Installationsansicht Lee Mingwei: 禮 Li, Geschenke und Rituale, Gropius Bau, Berlin, 2020, Foto: Laura Fiorio. 

Die Kulturszene hat der Lockdown sehr hart getroffen. Da ich mich beruflich viel in der Kunstszene bewege, machte es mich besonders traurig auf Ausstellungen und Besuche in Museen verzichten zu müssen. Ich bin auf der einen Seite zwar begeistert, wie vielfältig das Programm online ist: Wie nah man plötzlich Künstlern, Museen und Galerien kommen kann. Es ist alles sehr persönlich geworden und wir können viele Blicke hinter die Kulissen werfen. Andererseits kann für mich das Erfahren von Kunst vor Ort – die Nähe zum Kunstwerk, die Dimensionen von Arbeiten klar vor sich zu sehen – nichts ersetzen.

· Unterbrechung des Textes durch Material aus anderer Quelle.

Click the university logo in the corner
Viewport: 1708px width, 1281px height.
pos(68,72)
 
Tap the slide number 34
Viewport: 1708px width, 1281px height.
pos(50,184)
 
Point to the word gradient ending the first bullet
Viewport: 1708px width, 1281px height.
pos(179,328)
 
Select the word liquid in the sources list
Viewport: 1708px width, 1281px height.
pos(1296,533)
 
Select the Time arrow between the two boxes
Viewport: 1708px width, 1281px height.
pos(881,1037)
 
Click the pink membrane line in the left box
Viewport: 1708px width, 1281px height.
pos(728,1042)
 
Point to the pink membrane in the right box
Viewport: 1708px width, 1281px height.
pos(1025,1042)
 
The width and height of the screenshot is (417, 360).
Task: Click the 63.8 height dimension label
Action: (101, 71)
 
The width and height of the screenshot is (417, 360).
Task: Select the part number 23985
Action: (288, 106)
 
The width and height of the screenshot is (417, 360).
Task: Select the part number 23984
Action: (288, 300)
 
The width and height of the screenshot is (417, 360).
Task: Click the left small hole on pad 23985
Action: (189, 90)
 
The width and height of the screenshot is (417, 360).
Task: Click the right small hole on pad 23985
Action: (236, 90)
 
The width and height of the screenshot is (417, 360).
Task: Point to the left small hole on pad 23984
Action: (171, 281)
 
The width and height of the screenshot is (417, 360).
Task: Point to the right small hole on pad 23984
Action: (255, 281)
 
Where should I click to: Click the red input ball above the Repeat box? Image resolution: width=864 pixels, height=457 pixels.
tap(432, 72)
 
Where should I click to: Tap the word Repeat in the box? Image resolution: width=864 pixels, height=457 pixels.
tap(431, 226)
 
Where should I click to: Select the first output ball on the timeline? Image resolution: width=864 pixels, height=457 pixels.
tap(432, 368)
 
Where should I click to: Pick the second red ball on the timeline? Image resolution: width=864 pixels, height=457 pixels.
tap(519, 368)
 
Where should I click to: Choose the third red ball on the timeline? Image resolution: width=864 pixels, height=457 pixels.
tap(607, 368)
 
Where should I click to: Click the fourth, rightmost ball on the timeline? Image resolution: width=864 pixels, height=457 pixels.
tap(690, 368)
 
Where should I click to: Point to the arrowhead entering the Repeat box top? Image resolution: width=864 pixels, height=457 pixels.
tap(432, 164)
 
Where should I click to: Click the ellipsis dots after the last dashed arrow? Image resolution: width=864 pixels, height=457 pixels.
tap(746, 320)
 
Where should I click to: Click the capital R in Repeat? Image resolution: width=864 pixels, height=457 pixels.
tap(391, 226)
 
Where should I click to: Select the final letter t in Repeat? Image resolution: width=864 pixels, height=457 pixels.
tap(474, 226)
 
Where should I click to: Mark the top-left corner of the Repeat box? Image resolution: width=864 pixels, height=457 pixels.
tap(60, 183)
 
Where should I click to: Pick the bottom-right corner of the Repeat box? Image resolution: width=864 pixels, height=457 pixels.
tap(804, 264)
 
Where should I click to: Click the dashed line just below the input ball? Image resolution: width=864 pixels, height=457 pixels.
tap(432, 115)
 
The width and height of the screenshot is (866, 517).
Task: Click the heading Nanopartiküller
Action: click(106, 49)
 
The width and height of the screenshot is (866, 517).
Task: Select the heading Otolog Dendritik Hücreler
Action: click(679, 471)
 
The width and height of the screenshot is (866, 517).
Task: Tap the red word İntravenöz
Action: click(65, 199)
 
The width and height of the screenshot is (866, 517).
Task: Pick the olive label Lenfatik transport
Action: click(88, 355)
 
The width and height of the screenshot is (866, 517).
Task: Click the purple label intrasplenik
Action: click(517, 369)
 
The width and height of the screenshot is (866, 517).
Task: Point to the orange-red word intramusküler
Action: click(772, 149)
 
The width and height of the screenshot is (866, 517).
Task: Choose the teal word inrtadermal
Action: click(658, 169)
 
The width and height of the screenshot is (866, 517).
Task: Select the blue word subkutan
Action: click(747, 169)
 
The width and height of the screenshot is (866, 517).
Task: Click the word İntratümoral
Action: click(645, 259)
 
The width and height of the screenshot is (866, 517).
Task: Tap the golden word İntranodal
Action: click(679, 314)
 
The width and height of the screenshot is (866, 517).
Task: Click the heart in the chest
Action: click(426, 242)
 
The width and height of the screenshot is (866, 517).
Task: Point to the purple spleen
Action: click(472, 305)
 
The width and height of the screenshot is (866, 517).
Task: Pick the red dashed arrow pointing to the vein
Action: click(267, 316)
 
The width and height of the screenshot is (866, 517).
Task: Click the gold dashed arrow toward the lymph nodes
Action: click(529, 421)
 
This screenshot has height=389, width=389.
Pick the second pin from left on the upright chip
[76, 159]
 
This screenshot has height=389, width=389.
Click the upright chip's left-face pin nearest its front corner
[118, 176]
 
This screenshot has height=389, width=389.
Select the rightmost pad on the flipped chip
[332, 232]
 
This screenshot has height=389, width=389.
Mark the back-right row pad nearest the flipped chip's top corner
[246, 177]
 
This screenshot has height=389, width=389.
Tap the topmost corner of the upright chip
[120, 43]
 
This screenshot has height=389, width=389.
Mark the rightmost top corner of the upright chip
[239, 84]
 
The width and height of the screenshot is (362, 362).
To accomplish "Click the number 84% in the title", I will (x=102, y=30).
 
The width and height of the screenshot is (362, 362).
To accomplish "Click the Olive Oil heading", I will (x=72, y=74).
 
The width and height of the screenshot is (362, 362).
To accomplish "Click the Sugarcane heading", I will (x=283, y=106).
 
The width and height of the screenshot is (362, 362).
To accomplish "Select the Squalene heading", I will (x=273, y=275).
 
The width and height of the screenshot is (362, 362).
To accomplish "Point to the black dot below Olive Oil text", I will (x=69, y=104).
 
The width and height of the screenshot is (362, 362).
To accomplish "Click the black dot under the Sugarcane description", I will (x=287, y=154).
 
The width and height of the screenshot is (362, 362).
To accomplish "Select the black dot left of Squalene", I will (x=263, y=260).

Umso glücklicher war ich, endlich wieder in eine Ausstellung gehen zu können. Ich entschied mich als Erstes für den Martin-Gropius-Bau und die Ausstellung von Lee Mingwei: 禮 Li, Geschenke und Rituale (noch bis zum 12. Juli 2020). Lee Mingwei ist ein taiwanesisch-amerikanischer, zeitgenössischer Künstler, der sich den Ritualen des Schenkens und Beschenktwerdens widmet.

 

 

Die Ausstellung ist sehr interaktiv gestaltet, man wird herausgefordert in sich zu gehen und selbst aktiv zu werden. Hier werden Performances und Installationen des Künstlers der letzten drei Jahrzehnte gezeigt, einige der Arbeiten hat Lee aber auch an die jetzige Coronasituation angelehnt. Damit geht es gleich im ersten Raum los. Hier sind kleine, abgegrenzte Ruheräume aufgebaut. Der Künstler bittet euch, die kleinen Räume zu betreten und einen Brief an sich selbst zu schreiben, der sich mit folgenden Fragen beschäftigen könnte: ‚Wie gestaltet sich die aktuelle Situation für dich? Was beunruhigt dich am meisten? Was gibt dir Hoffnung?‘ Verschließt man die Briefe anschließend und schreibt seine Adresse auf, werden sie vom Martin-Gropius-Bau verschickt. Man darf seine Gedanken aber auch für die anderen Besucher hinterlassen: Offene Briefe dürfen gelesen werden. Es ist schön, gleich am Anfang diese emotionale Arbeit zu erfahren, es gibt dir ein Gefühl der Zugehörigkeit und des Nicht-Alleinseins.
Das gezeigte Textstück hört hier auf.